**EXTRACTED ENTRIES**
◇ ◇ ◇ ◇ ◇ ◇ ◇
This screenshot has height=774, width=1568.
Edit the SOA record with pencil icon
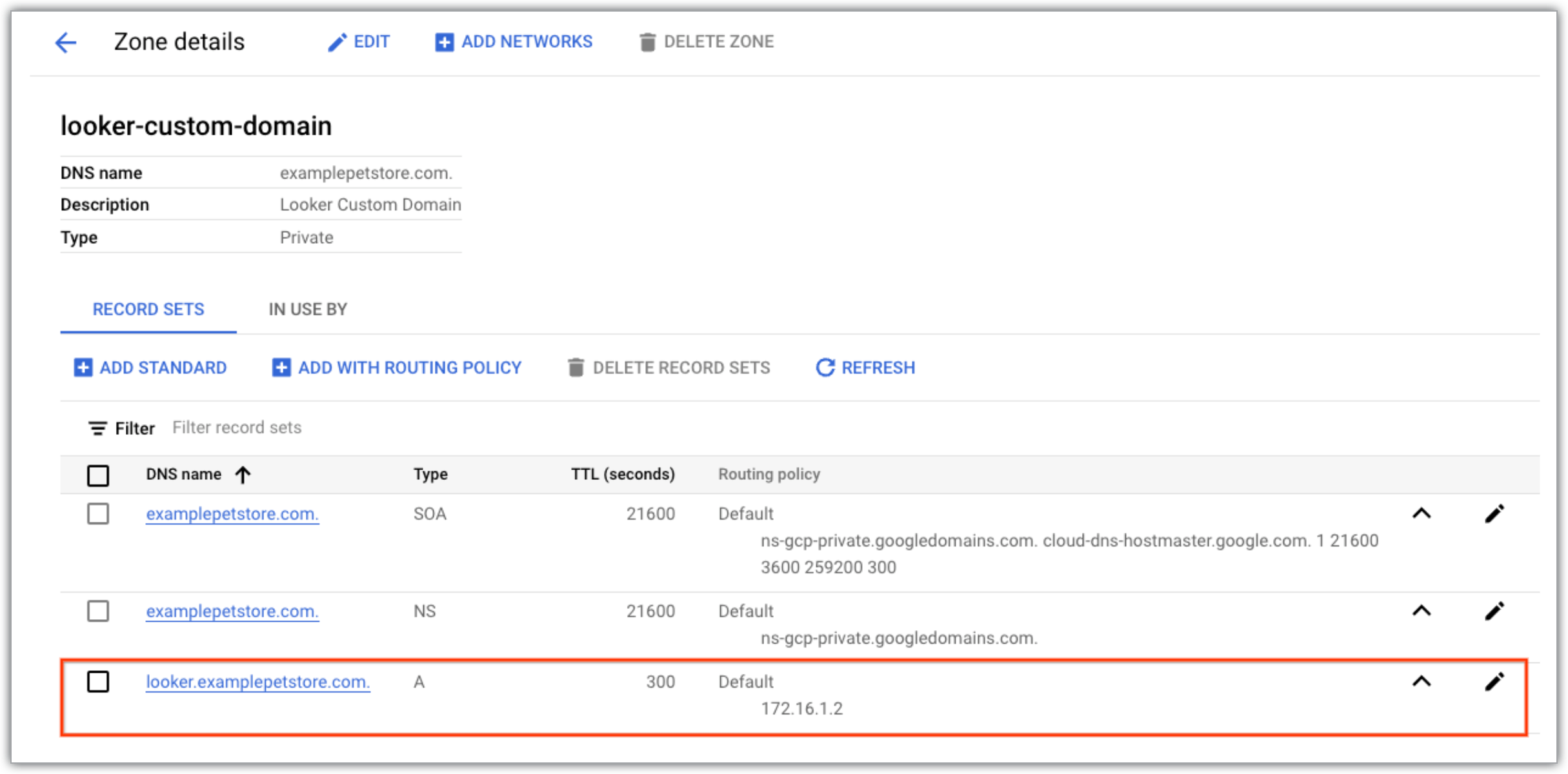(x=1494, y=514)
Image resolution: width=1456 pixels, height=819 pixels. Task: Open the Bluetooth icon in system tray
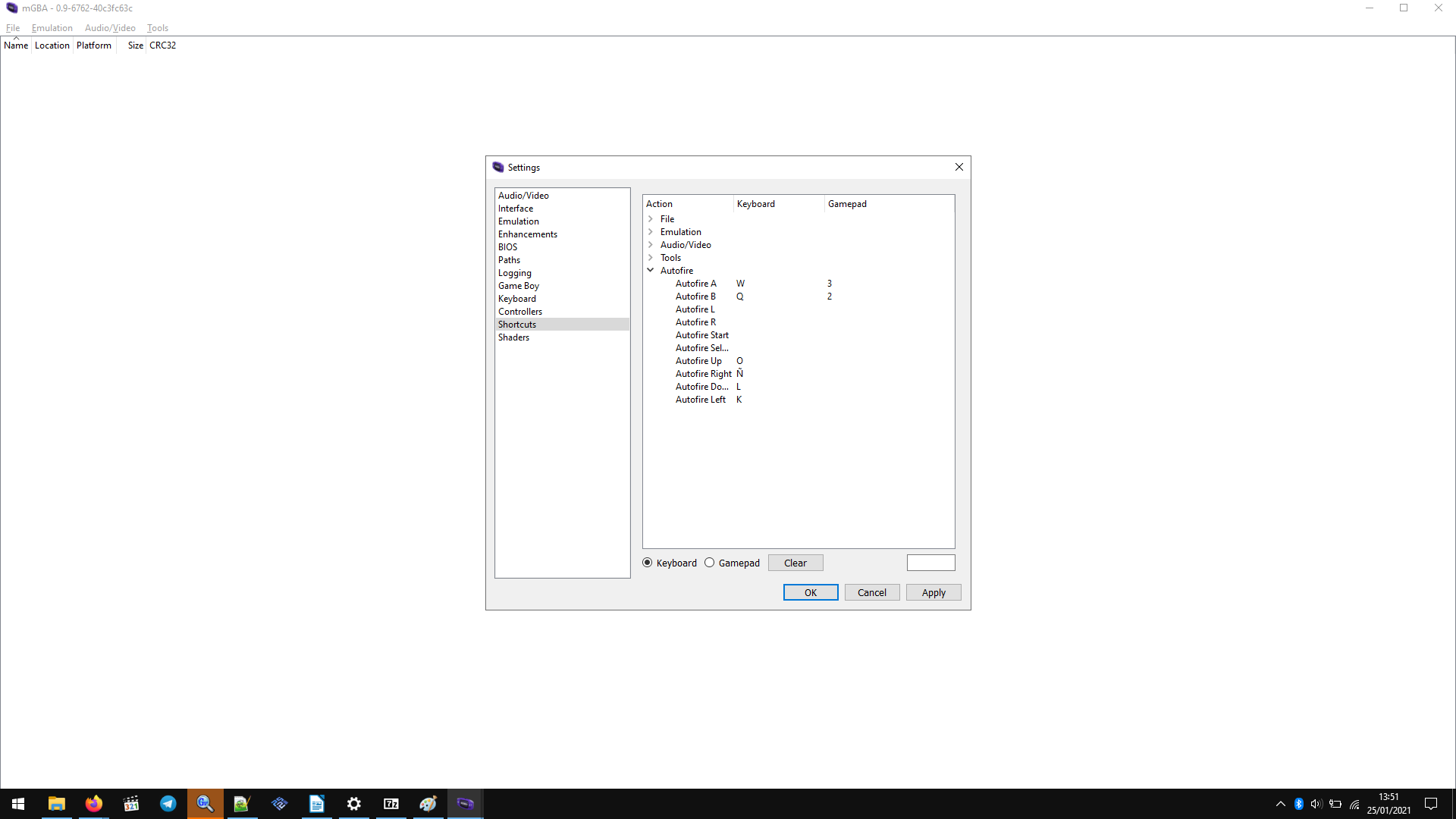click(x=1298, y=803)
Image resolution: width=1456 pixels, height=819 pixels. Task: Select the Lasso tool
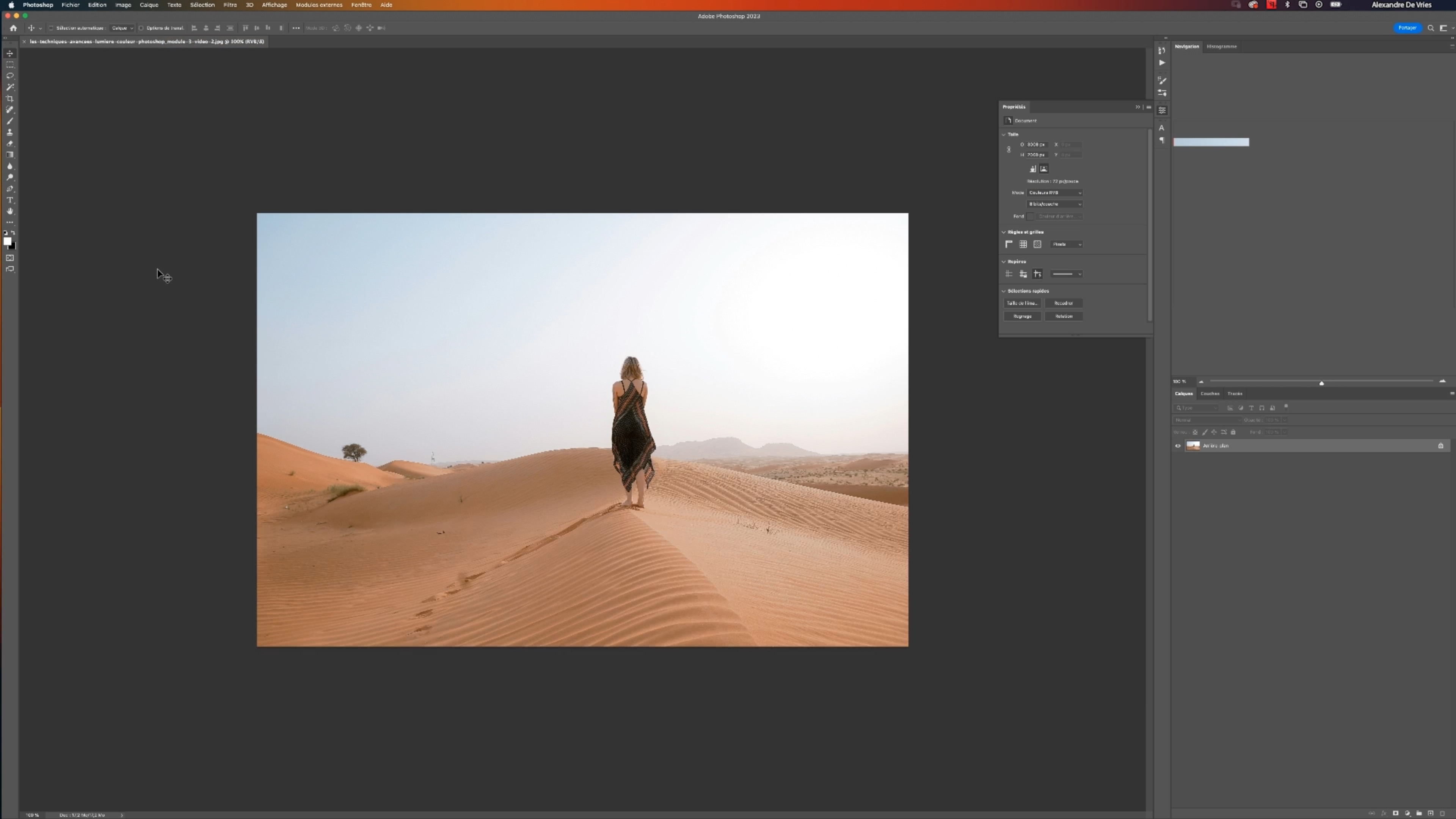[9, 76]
◇ ◇ ◇ ◇ ◇ ◇ ◇
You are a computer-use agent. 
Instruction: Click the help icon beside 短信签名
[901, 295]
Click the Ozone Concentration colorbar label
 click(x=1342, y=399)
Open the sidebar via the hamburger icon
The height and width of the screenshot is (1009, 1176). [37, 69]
◇ ◇ ◇ ◇ ◇ ◇ ◇
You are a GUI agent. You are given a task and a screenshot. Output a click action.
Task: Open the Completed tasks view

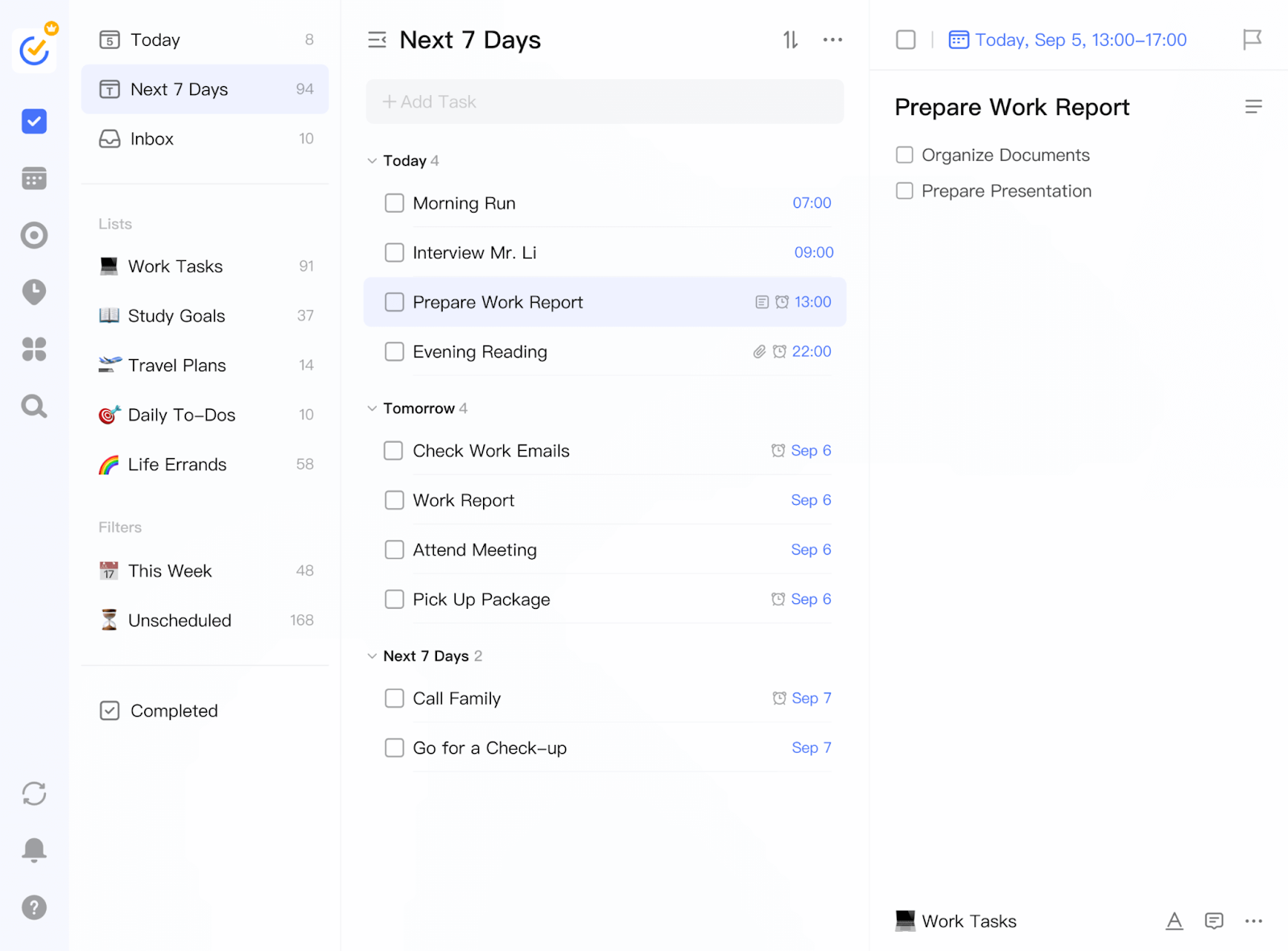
◇ ◇ ◇ ◇ ◇ ◇ ◇
The answer must consist of each line in the entries above that includes "agent".

**FINAL ANSWER**
You are a computer-use agent. 
You are a GUI agent. You are given a task and a screenshot. Output a click action.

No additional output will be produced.